Stuart Honky Tonks In Honky Tonk Club

House of Blues, Cambridge, MA on March 20, 1997


This appeared in Country Standard Time - March 20, 1997

The conditions may have just about been ideal for seeing Marty Stuart. A honky tonker in a honky tonk bar, the House of Blues, known far more for its blues music than country. And Stuart showed that the setting was just right before a crowd of about 150 people in a special WKLB-sponsored show.

This was Stuart up close and personal. No Travis Tritt around. No big stage act like when he toured the sheds last summer. Just Stuart and his band of four in a cramped stage churning out their swampy form of country with bluegrass and rock thrown into the potpourri.

Stuart started off with a strong version of Merle Haggard's "Swingin' Doors," with its appropriate references to "honky tonks and barstool." "The only thing we came up here was to do some honky tonking here in Boston tonight," Stuart told the converted. With that, Stuart, playing acoustic guitar, lit into a new, unrecorded song, "Coming Down," a possibility for Stuart's next album.
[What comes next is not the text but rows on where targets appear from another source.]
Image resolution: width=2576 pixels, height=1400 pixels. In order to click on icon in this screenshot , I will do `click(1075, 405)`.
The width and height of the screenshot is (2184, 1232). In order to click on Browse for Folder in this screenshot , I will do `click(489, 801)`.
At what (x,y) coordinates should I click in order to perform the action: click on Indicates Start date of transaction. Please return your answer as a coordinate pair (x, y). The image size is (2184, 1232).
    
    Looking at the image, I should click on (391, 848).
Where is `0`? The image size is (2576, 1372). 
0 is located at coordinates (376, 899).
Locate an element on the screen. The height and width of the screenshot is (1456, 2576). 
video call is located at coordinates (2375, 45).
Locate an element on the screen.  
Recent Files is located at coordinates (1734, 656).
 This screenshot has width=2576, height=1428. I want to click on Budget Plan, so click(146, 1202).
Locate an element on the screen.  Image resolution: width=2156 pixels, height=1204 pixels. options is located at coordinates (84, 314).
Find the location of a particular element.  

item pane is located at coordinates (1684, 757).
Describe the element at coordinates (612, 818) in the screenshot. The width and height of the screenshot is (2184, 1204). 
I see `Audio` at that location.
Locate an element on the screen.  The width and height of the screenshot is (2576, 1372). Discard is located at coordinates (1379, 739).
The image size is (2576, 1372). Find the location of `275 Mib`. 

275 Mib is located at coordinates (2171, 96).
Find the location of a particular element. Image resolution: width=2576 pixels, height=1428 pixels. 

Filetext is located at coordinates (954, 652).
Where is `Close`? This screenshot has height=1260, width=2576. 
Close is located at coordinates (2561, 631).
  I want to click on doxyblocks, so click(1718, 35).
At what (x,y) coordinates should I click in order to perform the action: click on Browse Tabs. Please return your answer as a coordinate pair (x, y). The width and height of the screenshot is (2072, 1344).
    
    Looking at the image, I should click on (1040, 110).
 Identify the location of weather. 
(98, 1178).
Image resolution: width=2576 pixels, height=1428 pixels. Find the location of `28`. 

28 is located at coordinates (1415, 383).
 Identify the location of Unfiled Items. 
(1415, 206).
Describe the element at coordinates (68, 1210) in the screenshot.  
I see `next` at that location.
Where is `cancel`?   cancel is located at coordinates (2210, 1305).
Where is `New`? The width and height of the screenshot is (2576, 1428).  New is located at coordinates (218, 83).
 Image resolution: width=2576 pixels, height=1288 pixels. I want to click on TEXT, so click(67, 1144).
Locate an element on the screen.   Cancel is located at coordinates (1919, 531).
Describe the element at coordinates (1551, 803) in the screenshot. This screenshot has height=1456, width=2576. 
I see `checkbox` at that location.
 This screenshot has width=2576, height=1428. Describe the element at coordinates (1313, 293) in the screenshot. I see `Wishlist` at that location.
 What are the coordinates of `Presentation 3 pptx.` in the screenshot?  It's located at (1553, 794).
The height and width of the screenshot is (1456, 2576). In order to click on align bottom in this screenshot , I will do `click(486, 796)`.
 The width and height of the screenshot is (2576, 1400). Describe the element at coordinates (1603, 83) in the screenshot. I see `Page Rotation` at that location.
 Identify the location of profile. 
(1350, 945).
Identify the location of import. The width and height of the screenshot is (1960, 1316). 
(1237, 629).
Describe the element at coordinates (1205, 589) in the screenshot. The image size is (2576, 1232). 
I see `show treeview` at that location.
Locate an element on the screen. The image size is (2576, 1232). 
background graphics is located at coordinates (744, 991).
It was good to see Stuart not just relying on the tried and true.

Later in the evening, for example, he would play "Long Black Veil," which he learned from ex-father-in-law Johnny Cash. The two played on Leno a few nights ago. The hits--"Tempted," his recent single "You Can't Stop Love," "Honky Tonkin's What I Do Best," "This One's Gonna Hurt You (For a Long Long Time," and probably the best of the lot, "Burn Me Down"--were all on the evening's menu, but Stuart mixed it up (the bluesy sounding "High On A Mountain Top") without becoming a human jukebox.

Stuart, dressed in black leather pants, jacket and shirt, is an able front man with his good looks and easy-going personality. And he's a stellar musician as well, whether on guitar or mandolin, which he played during an encore song emphasizing his bluegrass roots.

Stuart remembered his first time in Boston was playing at a now-defunct club a stone's throw away with Lester Flatt. Stuart is capable enough when it comes to singing, although he sounded thin at times. "The Whiskey Ain't Workin" sounded a bit too off-handed with not enough musical oomph but at least, like most songs, Stuart did not mimic the recorded version.

Stuart's backing Rock and Roll Cowboy band also knows how to play, led by stellar guitarist Brad Davis, Gary Hogue on pedal steel also was a standout throughout. They weren't quite as smoking as when they hit Great Woods last summer, but they were still on target. One wished for more of Stuart than his 70 minutes. In fact, a few songs before ending it, Stuart pledged to "stay all night if you want us to. We've got nothing to do." Well, we've heard that oft-used line before, and Stuart once again proved it to be untrue.

Of course, if the honky tonker stuck to his word, that would have been just fine.